• **Task brief**
Reproduce all the entries below, changing every "Where should I click to" to "Where do I click to" and leaving everything else the same.

__________

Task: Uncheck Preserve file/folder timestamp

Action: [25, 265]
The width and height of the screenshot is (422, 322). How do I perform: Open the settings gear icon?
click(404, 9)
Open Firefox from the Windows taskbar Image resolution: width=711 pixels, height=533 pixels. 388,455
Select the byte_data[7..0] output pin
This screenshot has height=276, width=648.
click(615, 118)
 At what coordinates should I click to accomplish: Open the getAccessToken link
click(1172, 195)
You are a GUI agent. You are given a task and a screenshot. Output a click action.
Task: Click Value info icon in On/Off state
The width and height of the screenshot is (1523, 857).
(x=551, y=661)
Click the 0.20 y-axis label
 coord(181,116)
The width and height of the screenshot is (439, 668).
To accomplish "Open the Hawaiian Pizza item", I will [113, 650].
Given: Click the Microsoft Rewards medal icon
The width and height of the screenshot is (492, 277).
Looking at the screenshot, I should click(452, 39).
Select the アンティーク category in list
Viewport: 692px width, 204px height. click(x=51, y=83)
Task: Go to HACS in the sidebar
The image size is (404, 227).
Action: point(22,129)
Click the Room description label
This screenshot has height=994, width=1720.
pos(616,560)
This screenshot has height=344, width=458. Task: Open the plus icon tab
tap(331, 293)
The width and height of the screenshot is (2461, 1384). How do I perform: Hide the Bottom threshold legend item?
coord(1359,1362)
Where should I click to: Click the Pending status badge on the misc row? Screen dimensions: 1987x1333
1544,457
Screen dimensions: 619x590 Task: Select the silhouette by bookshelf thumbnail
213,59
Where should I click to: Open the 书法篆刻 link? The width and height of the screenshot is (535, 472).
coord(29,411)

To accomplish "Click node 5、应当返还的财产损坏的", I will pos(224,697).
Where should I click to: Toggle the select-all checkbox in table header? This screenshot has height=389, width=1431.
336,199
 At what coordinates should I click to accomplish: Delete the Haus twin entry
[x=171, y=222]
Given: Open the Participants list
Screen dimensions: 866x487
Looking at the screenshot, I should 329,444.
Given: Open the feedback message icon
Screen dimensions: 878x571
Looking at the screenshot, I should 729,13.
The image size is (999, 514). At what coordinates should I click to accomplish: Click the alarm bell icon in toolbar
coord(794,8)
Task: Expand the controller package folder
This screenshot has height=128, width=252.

__________

• **Result for this task**
Task: Uncheck Preserve file/folder timestamp

Action: [25, 265]
The width and height of the screenshot is (422, 322). How do I perform: Open the settings gear icon?
click(404, 9)
Open Firefox from the Windows taskbar Image resolution: width=711 pixels, height=533 pixels. 388,455
Select the byte_data[7..0] output pin
This screenshot has height=276, width=648.
click(615, 118)
 At what coordinates should I click to accomplish: Open the getAccessToken link
click(1172, 195)
You are a GUI agent. You are given a task and a screenshot. Output a click action.
Task: Click Value info icon in On/Off state
The width and height of the screenshot is (1523, 857).
(x=551, y=661)
Click the 0.20 y-axis label
 coord(181,116)
The width and height of the screenshot is (439, 668).
To accomplish "Open the Hawaiian Pizza item", I will [113, 650].
Given: Click the Microsoft Rewards medal icon
The width and height of the screenshot is (492, 277).
Looking at the screenshot, I should click(452, 39).
Select the アンティーク category in list
Viewport: 692px width, 204px height. click(x=51, y=83)
Task: Go to HACS in the sidebar
The image size is (404, 227).
Action: point(22,129)
Click the Room description label
This screenshot has height=994, width=1720.
pos(616,560)
This screenshot has height=344, width=458. Task: Open the plus icon tab
tap(331, 293)
The width and height of the screenshot is (2461, 1384). How do I perform: Hide the Bottom threshold legend item?
coord(1359,1362)
Where do I click to: Click the Pending status badge on the misc row? Screen dimensions: 1987x1333
1544,457
Screen dimensions: 619x590 Task: Select the silhouette by bookshelf thumbnail
213,59
Where do I click to: Open the 书法篆刻 link? The width and height of the screenshot is (535, 472).
coord(29,411)

To accomplish "Click node 5、应当返还的财产损坏的", I will pos(224,697).
Where do I click to: Toggle the select-all checkbox in table header? This screenshot has height=389, width=1431.
336,199
 At what coordinates should I click to accomplish: Delete the Haus twin entry
[x=171, y=222]
Given: Open the Participants list
Screen dimensions: 866x487
Looking at the screenshot, I should 329,444.
Given: Open the feedback message icon
Screen dimensions: 878x571
Looking at the screenshot, I should 729,13.
The image size is (999, 514). At what coordinates should I click to accomplish: Click the alarm bell icon in toolbar
coord(794,8)
Task: Expand the controller package folder
This screenshot has height=128, width=252.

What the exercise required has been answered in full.